*Action item:* Look through the lines below and extract each one that contains "overview".

________________________________________

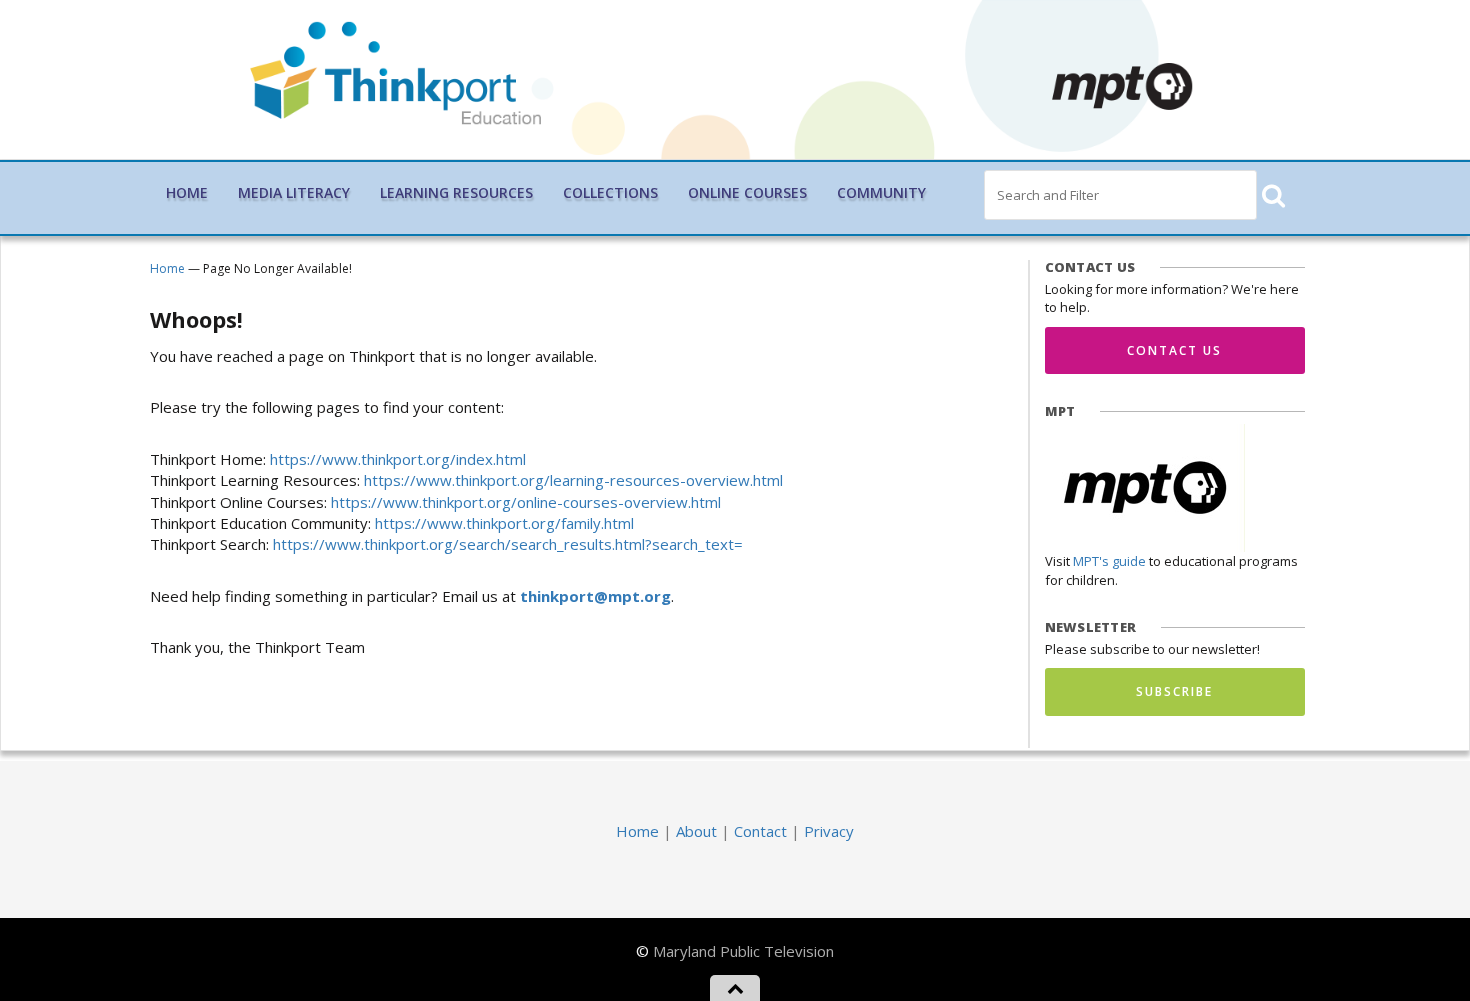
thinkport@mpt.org (595, 596)
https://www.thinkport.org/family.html (504, 523)
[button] (1272, 195)
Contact (760, 831)
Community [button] (881, 192)
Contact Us (1174, 350)
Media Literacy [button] (294, 192)
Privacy (829, 831)
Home (187, 192)
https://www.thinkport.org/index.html (398, 459)
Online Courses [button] (747, 192)
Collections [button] (610, 192)
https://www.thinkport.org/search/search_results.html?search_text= (508, 544)
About (696, 831)
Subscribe (1174, 691)
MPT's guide (1109, 561)
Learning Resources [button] (456, 192)
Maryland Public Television (743, 951)
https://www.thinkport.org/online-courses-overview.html (526, 502)
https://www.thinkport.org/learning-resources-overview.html (573, 480)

________________________________________

*Answer for this exercise:*
https://www.thinkport.org/online-courses-overview.html (526, 502)
https://www.thinkport.org/learning-resources-overview.html (573, 480)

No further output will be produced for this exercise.